I returned to Bristol with three main takeaways.
Players with a purposeful attitude go and make it happen, they hunt the ball. Hunting the ball, looking for clues where it will go next and what can be done to cause problems is the trait of a great player. These players read the game faster, apply more pressure, make better decisions and make it happen.
Those that don’t hunt the ball read the game later, play more passively and rarely make smart decisions. Hunting the ball requires quick, fast reflexes and a high racket skill level as the rally moves faster and is more intense. But these skills are only possible with the mindset to deliver them. Hunting is an all-in mentality, no fluff, no doubts, go do it. Being all in mentally and physically is a decision, a commitment which is part of a strong vision to be the best you can be. So, in essence hunting the ball is primarily an attitude to the current game and future game of the player. Why do many young players not do this? Because it’s scary, technically difficult and very hard work but the best don’t care and prefer this level of challenge as they can see where it will take them.
The USA did very well at this event, better than last year. From the first matches it was clear they were over to do business. I noticed their players and coaches more than any others partly because of the collective noise and energy they brought to the courts and also their team kit. All coaches and players were branded with the USA logo and at times when there were 20 or more of them around a court so it’s not surprising the players did well. I listened to a great TED talk recently on the subject of confidence and the lady speaker identified 3 main elements necessary to bring confidence. Permission, Community and creativity. The community part provides the support and security that says, ‘its ok we have your back, we are here for you’. This is part of a great team culture.
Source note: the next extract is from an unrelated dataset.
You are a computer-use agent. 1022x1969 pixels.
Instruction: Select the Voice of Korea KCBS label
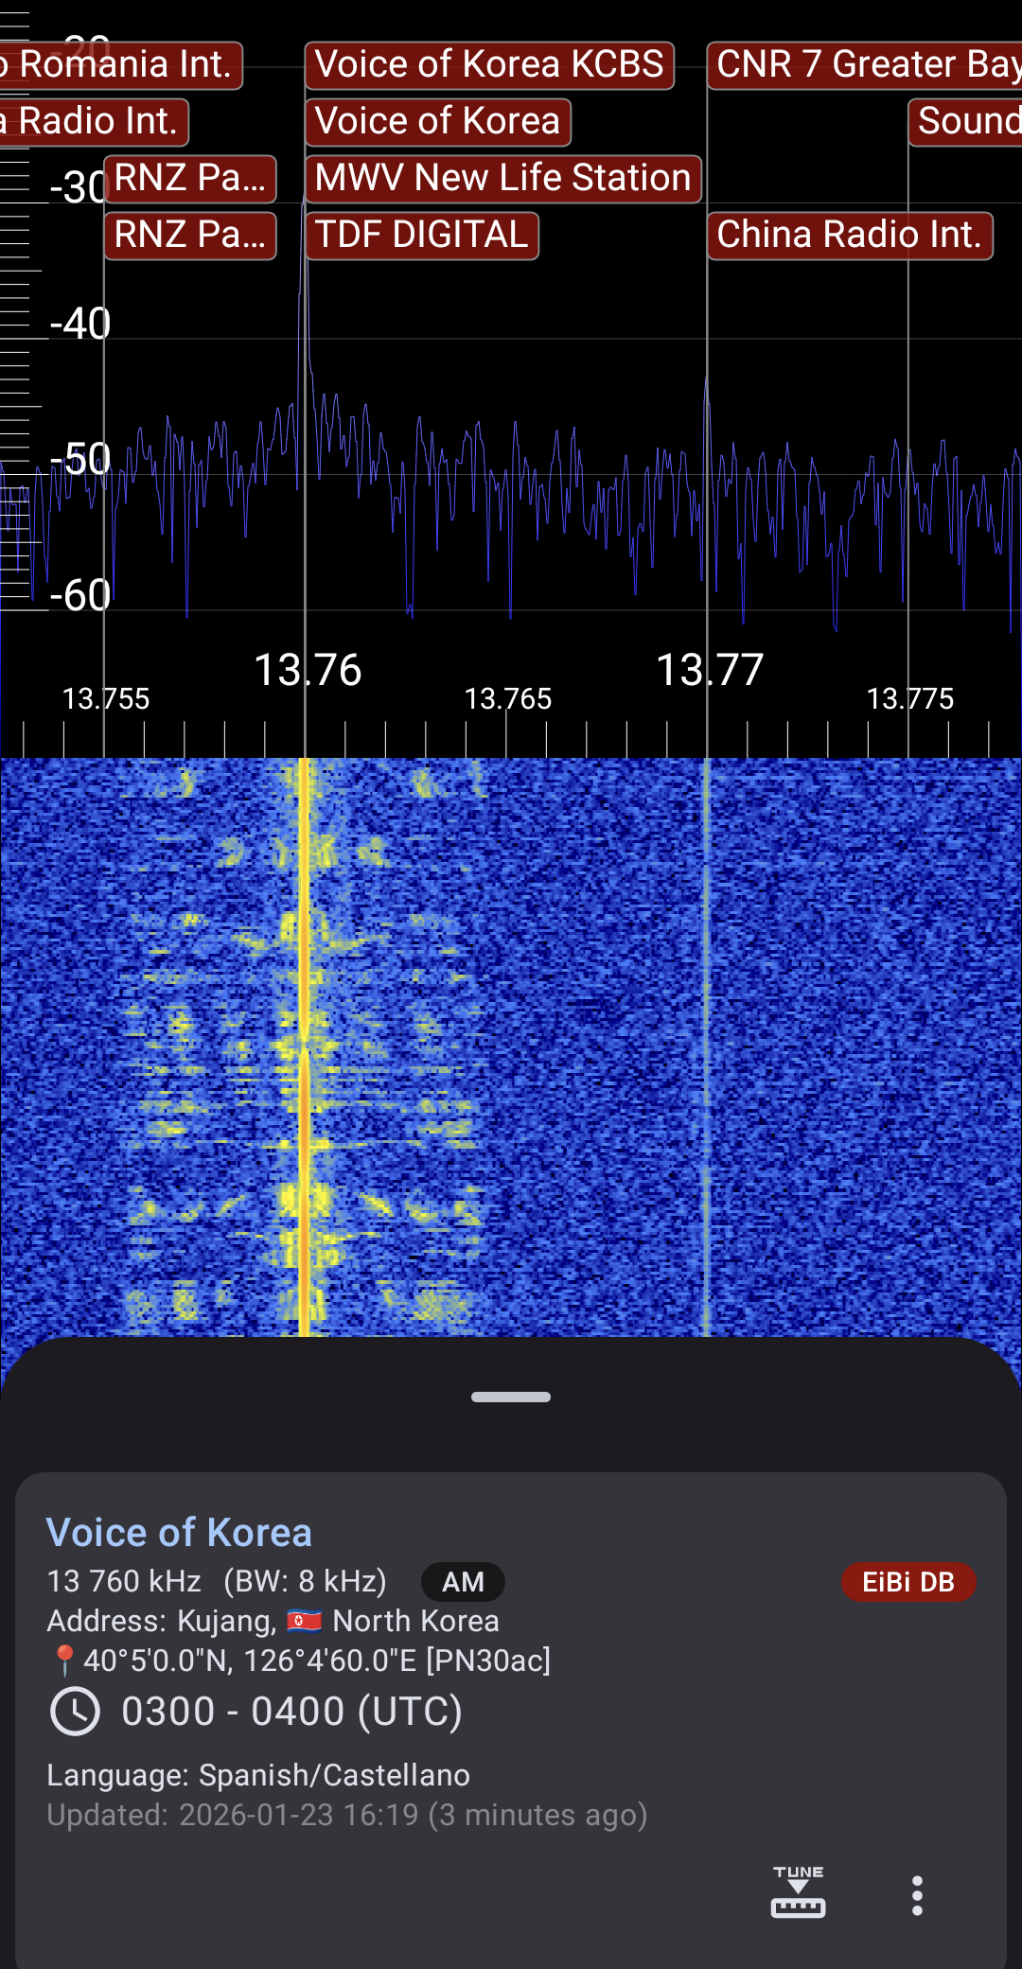coord(488,65)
Community is everything which is part of a players ‘squash world’: Parents, coaches, teammates, club members and friends. If this community is healthy, positive, supportive, fun, challenging and progressive then it provides juniors with a safe and secure environment in which to grow. It also provides an opportunity to develop the character of the individual in order to survive the pressure and challenge in matches. This is something we work very hard on at elitesquash. The squash court can be a lonely and scary place even with the busyness behind the courts at an event like the BJO. Being part of something bigger than the court and opponent on match day is vital to the success of the individual.
There is no escaping the fact that without a sound base, creativity and talent only go so far. This applies at all levels but in the juniors can make or break an opportunity. Splitting foundations into technical, tactical, mental and physical make it easy to strip back to the essentials in each category. If one or more of these areas is noticeably week it can and will be exposed, especially at BJO level. Federations and coaches will have different descriptions of what each of these categories need to include but always they need to be sound as possible to hold together at the highest level. I watched numerous matches where one area showed clear weakness and was subsequently exposed by a superior opponent.
Everyone has their own personality and style on the court, and it is essential that they are able to express that on the court. This could include certain shots which they enjoy and are best at or a certain game style, for example low and fast or high and soft. These strengths and styles sit on top of the base and when the base is solid they are easier to execute. A common habit is that a strength in a players game becomes a default to coping with pressure, the player attempts to solve problems with the thing which they no and trust best when a better solution is to draw on all the foundations together which is far more robust and reliable. An example of this is the player who uses racket skill to compensate for lack of physical ability or the player who uses physical ability to compensate for lack of racket skill. The best players are sound in all the foundations to a high level. On top of that they have their super strengths which differentiate them from the others and provide something extra special on top of the base.
Thank you to everyone who organised and ran this fantastic event and cant wait for next year. In the meantime, its back to review and improve our programs with the lessons learned above.